Una guerra multidimensional se ha librado con nuestro país, contra el proyecto socialista que intentamos impulsar, con errores y aciertos. Todo lo que sea beneficioso para Cuba o todo el que representa algo bueno que se haga aquí, será blanco de la maquinaria mediática del terror. En esa persecución perenne, la economía tiene un papel preponderante. ¿Y cuáles son nuestras mayores potencialidades económicas?
No hace mucho circulaba en las redes la inclusión de Cuba entre los destinos «más cool» para viajeros jóvenes en 2023. Medios que no guardan afecto alguno hacia el socialismo cubano, como El País, han publicado recientemente que venir a la Isla no está mal. Con todo y que tenemos «un sistema político y económico más que criticable», en sus palabras –el que esté libre de pecado, que tire la primera piedra– somos una isla fascinante, llena de lugares increíbles y gente amable.
Las reacciones de algunos de los más conspicuos protagonistas e impulsores del acoso y hostigamiento contra nuestro país no se hicieron esperar.
Las primeras «razones» esgrimidas por nuestros enemigos son las políticas, por supuesto: somos una «cruel dictadura», no hay libertad…, lo de siempre. También aluden a una inseguridad que no es tal, si comparamos a Cuba con los países de la región o incluso del mundo, con todo y que puede haber un aumento de la actividad delictiva, como sucede en cualquier crisis.
Y, por supuesto, aunque estén hablando de turismo, deslizan la carta mágica de los presos políticos, desempolvando a viejos mártires de los que ya ni ellos mismos se acuerdan, como aquel simpático señor que se daba golpes contra una mesa mientras gritaba: «¡Quiñones me está metiendo!».
En un arrebato comunista, los otrora apasionados del libre mercado llegan a criticar los precios desorbitados del sector privado o la cesión temporal, en calidad de usufructo, de tierras ociosas para la inversión rusa.
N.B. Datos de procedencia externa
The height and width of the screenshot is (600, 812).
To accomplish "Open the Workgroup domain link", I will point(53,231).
Todo vale cuando se trata de capitalizar la crisis económica, de cercenar cualquier posible solución. Un dizque analista lo confesaba en una entrevista para un medio de propaganda anticubana: «Cuba está en una transición, pero no es la transición que nosotros queremos».
Las «razones» para no visitar nuestro país se han ido multiplicando según el discurso de los odiadores: la escasez de combustible, el deterioro de edificaciones, el deficiente transporte público… En fin, realidades innegables en muchos casos, pero que se instrumentan para agredir a Cuba, para impedirle precisamente que se recupere. Porque si el turismo no contribuye a mejorar la situación, como ellos dicen… ¿por qué dedican tanto tiempo y energía a menoscabarlo?
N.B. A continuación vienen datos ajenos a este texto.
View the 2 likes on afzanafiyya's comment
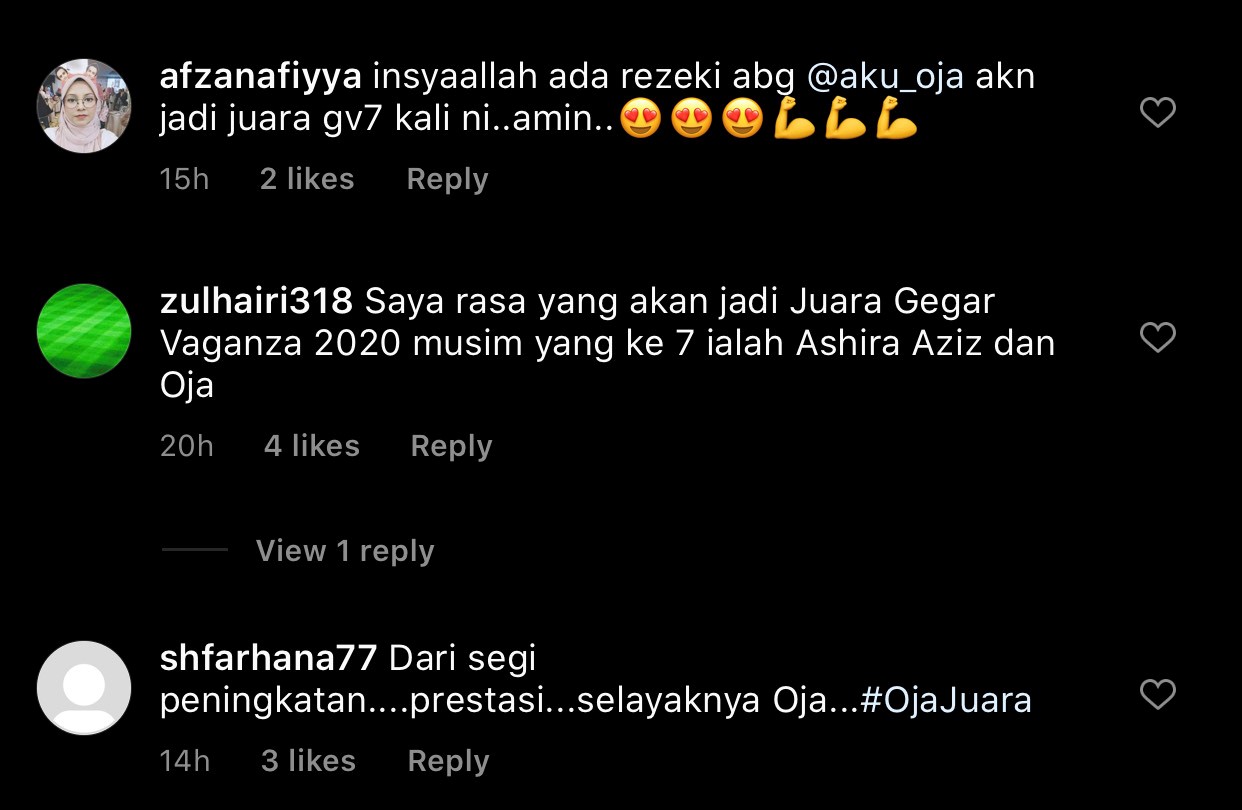 307,180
Cercar a Cuba, impedirle cualquier vía de abastecimiento, cualquier forma de oxigenar la realidad: esa es la meta. Ya sea con sabotajes, terrorismo, campañas propagandísticas contra la imagen del país, manipulando la opinión pública contra determinada alianza, satanizando el modelo que escogimos; las diferentes tácticas tributan a un mismo fin: intentar aislarnos y acrecentar nuestras dificultades cotidianas. Y que, en el proceso, el pueblo no identifique esa agresión permanente, que vea al Gobierno cubano como su enemigo.
Atacar al turismo no es una forma de «quitarle dinero» a la «cruel dictadura», es solo otra expresión de ese bloqueo, de esa guerra multidimensional que busca provocar hambre y desesperación, para que los que estamos en Cuba terminemos haciendo lo que ellos, tan lejanos, no supieron ni tuvieron el valor de hacer.